Posted by rxin <gi...@git.apache.org>.

Github user rxin commented on a diff in the pull request:

    https://github.com/apache/spark/pull/369#discussion_r12554704
  
    --- Diff: core/src/test/scala/org/apache/spark/rdd/RDDSuite.scala ---
    @@ -541,6 +543,46 @@ class RDDSuite extends FunSuite with SharedSparkContext {
         }
       }
     
    +  test("sortByKey") {
    +    val data = sc.parallelize(Seq("5|50|A","4|60|C", "6|40|B"))
    +
    +    val col1 = Array("4|60|C", "5|50|A", "6|40|B")
    +    val col2 = Array("6|40|B", "5|50|A", "4|60|C")
    +    val col3 = Array("5|50|A", "6|40|B", "4|60|C")
    +
    +    assert(data.sortBy(_.split("\\|")(0)).collect === col1)
    --- End diff --
    
    mind adding parenthesis to all the collect's? 


---
If your project is set up for it, you can reply to this email and have your
reply appear on GitHub as well.

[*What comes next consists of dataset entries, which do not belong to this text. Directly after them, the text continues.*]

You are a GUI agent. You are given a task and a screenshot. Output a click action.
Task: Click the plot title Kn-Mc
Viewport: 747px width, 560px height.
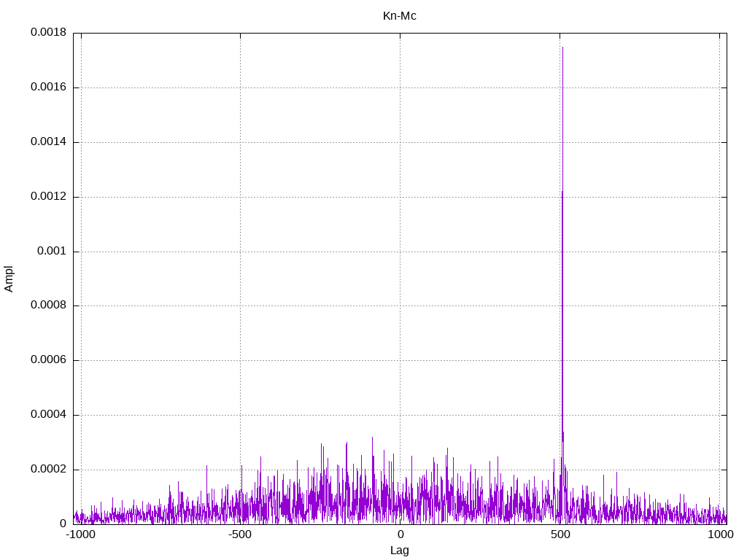pos(400,15)
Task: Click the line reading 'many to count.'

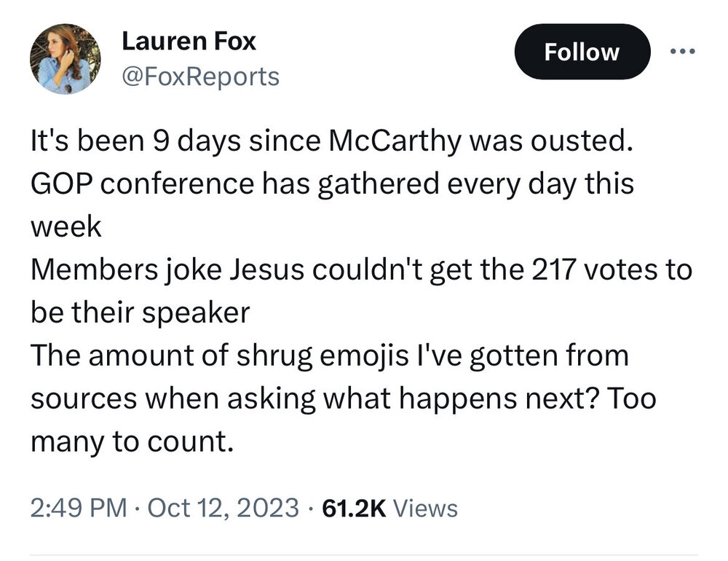Action: point(132,442)

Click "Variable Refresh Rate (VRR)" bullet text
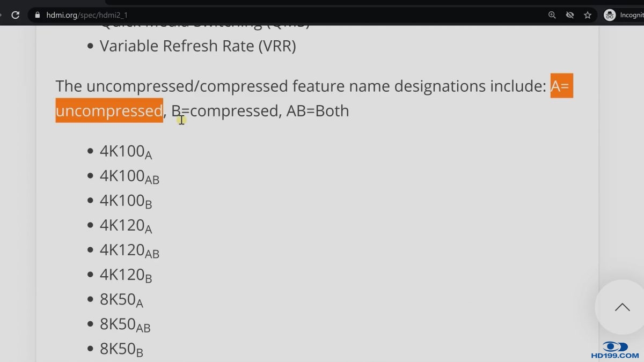(x=197, y=46)

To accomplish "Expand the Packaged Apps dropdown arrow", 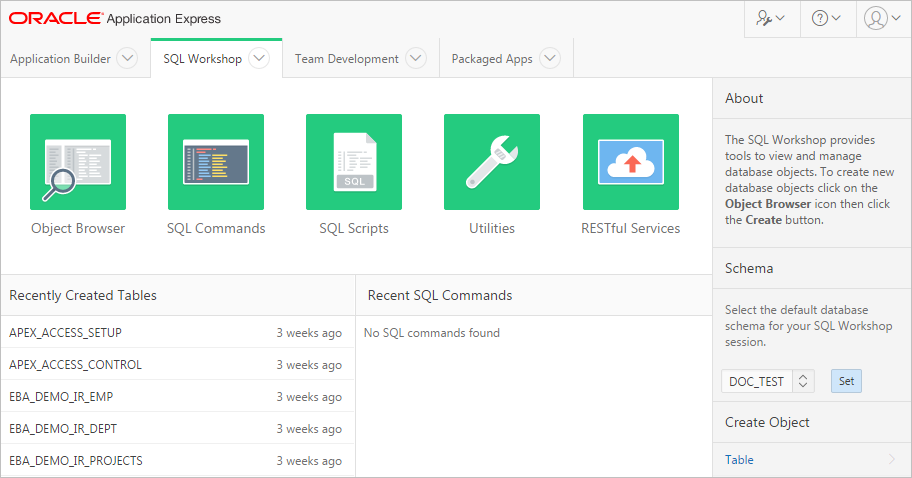I will [550, 59].
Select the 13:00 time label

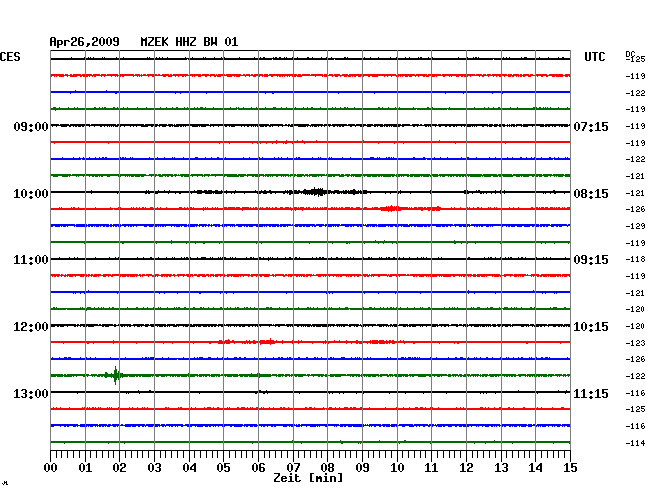[31, 394]
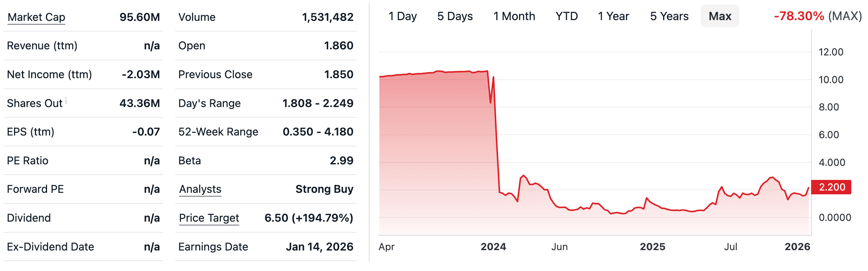Screen dimensions: 868x271
Task: Open the Market Cap definition link
Action: tap(36, 17)
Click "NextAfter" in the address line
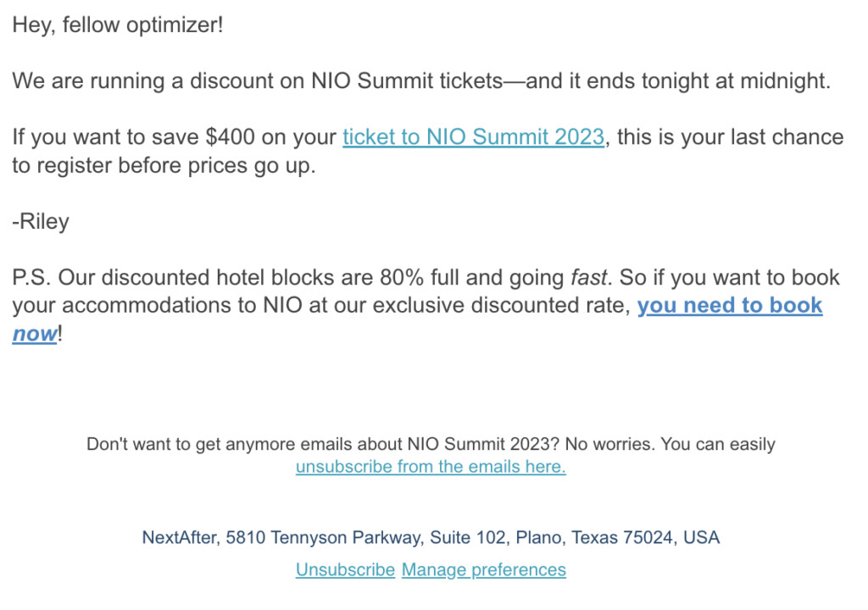The height and width of the screenshot is (610, 868). [179, 537]
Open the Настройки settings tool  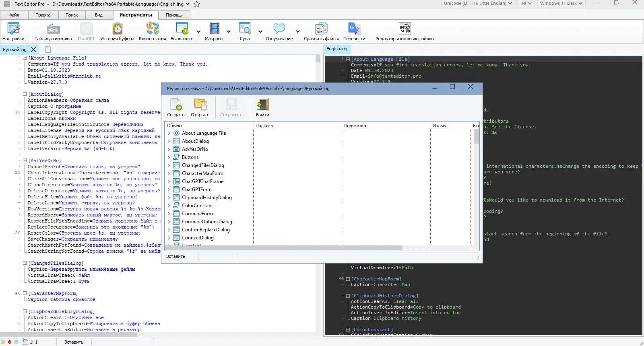pyautogui.click(x=13, y=32)
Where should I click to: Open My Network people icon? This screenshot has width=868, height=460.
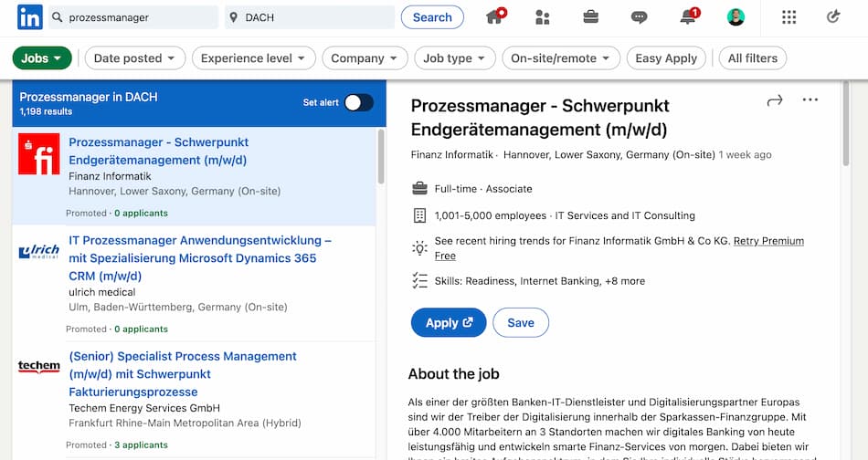[x=543, y=17]
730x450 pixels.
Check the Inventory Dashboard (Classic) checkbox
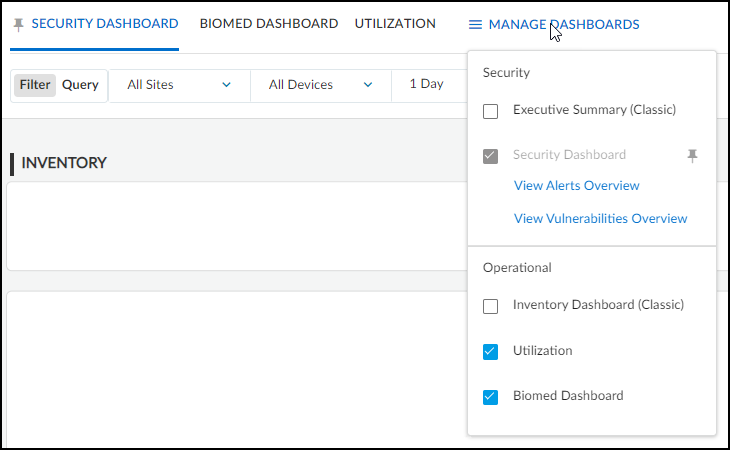pos(490,306)
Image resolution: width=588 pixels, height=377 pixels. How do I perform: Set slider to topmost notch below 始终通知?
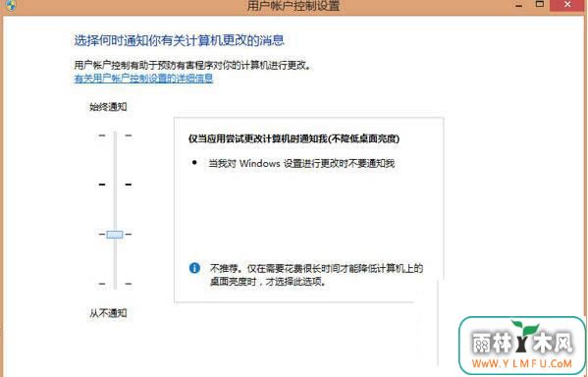coord(115,135)
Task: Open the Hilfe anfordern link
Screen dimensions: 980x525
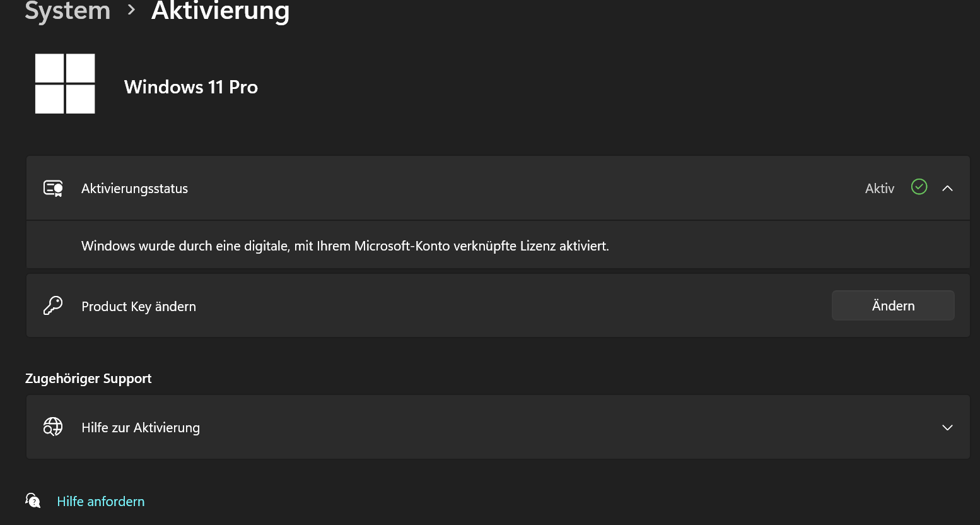Action: click(101, 502)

If your project does not have this feature
enabled and wishes so, or if the feature is enabled but not working, please
contact infrastructure at infrastructure@apache.org or file a JIRA ticket
with INFRA.
---

[GitHub] spark pull request: SPARK-1063 Add .sortBy(f) method on RDD

Posted by rxin <gi...@git.apache.org>.

Github user rxin commented on a diff in the pull request:

    https://github.com/apache/spark/pull/369#discussion_r12621775
  
    --- Diff: core/src/test/scala/org/apache/spark/rdd/RDDSuite.scala ---
    @@ -541,14 +543,64 @@ class RDDSuite extends FunSuite with SharedSparkContext {
         }
       }
     
    +  test("sortByKey") {
    +    val data = sc.parallelize(Seq("5|50|A","4|60|C", "6|40|B"))
    +
    +    val col1 = Array("4|60|C", "5|50|A", "6|40|B")
    +    val col2 = Array("6|40|B", "5|50|A", "4|60|C")
    +    val col3 = Array("5|50|A", "6|40|B", "4|60|C")
    +
    +    assert(data.sortBy(_.split("\\|")(0)).collect() === col1)
    +    assert(data.sortBy(_.split("\\|")(1)).collect() === col2)
    +    assert(data.sortBy(_.split("\\|")(2)).collect() === col3)
    +  }
    +
    +  test("sortByKey ascending parameter") {
    +    val data = sc.parallelize(Seq("5|50|A","4|60|C", "6|40|B"))
    +
    +    val asc = Array("4|60|C", "5|50|A", "6|40|B")
    +    val desc = Array("6|40|B", "5|50|A", "4|60|C")
    +
    +    assert(data.sortBy(_.split("\\|")(0), true).collect() === asc)
    +    assert(data.sortBy(_.split("\\|")(0), false).collect() === desc)
    +  }
    +
    +  // issues with serialization of Ordering in the test
    +  ignore("sortByKey with explicit ordering") {
    +    val data = sc.parallelize(Seq("Bob|Smith|50",
    +                                  "Jane|Smith|40",
    +                                  "Thomas|Williams|30",
    +                                  "Karen|Williams|60"))
    +
    +    val ageOrdered = Array("Thomas|Williams|30",
    +                           "Jane|Smith|40",
    +                           "Bob|Smith|50",
    +                           "Karen|Williams|60")
    +
    +    // last name, then first name
    +    val nameOrdered = Array("Bob|Smith|50",
    +                            "Jane|Smith|40",
    +                            "Karen|Williams|60",
    +                            "Thomas|Williams|30")
    +
    +    def parse(s: String): Person = {
    --- End diff --
    
    if you change this to a closure, then it will pass without the serialization problem, e.g.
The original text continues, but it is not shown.